Alles auf Zucker
I felt an impressive amount of homesickness today. Certainly this sounds silly, and I have gone weeks without having spoken German at times, but when I feel weak, I found myself to think or dream in English instead of German. That is truly scary.
So, without further ado, here’s a German film. I picked it before it was the first one that showed up in my list, and because I knew nothing about it except that it would be a comedy. I heard he also made that Hitler movie with Helge Schneider, which I assume to be a good thing as well, so my expectations were not extremely high but at least reasonable.
Finally, the movie turned out to be pretty much exactly what I expected: Less funny than the cult classics “Sonnenallee” or “Good Bye, Lenin!” because it suffers from the same strange- and awkwardness most German comedies suffer from (why do the children all have to be incestuous anyways?), but funny enough for me to laugh out loud a few times. Opinions on the film seem to be very divided and that is more or less what I feel as well. If anything, I would compare the film, soaked with the Berliner accent, to “Bienvenue chez les Ch’tis”; just think of the Jews as a lovely culture to be made fun of, and you have the Ch’tis exactly. Sure, there are all the politics etc. but in terms of funny Jewishness, this here is more like when Woody Allen makes fun of his family or “A Serious Man” making fun of Jewishness altogether. A certain light-heartness remains at the end, and I assume that the denouement of the film is indeed difficult to swallow. When the main character recounts how everybody lived happily ever after, it is to be expected that it’s at least 50% irony yet a part of the truth remains. I think the characters are now taking their life with a grain of salt, yet there are true feelings involved in the final get-together of the family. It did not fail to move my non-Jewish Berlinian little heart.

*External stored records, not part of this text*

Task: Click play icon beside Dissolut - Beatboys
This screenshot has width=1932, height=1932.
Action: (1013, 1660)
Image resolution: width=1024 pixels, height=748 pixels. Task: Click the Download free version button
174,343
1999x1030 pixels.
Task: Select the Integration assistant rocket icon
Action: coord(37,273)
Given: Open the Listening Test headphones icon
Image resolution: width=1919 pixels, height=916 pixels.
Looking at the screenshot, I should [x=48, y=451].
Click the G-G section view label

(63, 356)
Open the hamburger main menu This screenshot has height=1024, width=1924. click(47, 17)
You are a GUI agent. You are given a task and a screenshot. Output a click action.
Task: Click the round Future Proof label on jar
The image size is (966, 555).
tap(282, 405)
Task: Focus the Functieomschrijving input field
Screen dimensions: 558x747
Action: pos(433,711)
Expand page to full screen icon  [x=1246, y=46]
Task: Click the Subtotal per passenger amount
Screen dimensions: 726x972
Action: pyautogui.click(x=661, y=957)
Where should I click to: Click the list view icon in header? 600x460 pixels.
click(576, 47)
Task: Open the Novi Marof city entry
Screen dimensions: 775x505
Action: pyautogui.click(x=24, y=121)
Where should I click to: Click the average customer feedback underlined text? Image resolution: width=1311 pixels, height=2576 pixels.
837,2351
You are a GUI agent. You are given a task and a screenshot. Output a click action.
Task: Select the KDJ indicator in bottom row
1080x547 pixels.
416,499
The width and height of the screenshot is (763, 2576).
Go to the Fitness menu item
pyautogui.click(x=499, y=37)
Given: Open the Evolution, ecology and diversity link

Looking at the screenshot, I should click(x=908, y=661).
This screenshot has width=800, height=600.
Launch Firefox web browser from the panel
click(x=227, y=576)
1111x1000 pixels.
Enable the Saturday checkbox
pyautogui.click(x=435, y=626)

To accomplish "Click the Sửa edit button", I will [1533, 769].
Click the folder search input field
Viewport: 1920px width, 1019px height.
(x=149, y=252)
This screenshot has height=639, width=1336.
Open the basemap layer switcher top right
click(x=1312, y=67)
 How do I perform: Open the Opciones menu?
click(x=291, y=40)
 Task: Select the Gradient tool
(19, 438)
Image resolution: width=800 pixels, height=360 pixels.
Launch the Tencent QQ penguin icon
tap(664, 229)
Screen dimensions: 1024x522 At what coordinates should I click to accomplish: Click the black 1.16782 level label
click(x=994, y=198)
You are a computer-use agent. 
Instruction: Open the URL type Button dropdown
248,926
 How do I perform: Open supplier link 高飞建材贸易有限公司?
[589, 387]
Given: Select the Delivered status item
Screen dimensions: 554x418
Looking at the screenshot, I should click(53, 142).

German comedies should never be watched outside of Germany (and in fact, there are not very many French comedies I find funny either), yet at the same time I think that parts of them call for improvement. Better sex jokes for example, or leave them out altogether. “Alles auf Zucker” for example is doing absolutely great as a family comedy. At the same time I want to see “Good Bye Lenin!” again; I only saw it once in a movie theatre and inappropriately made out with my then-not-really-boyfriend.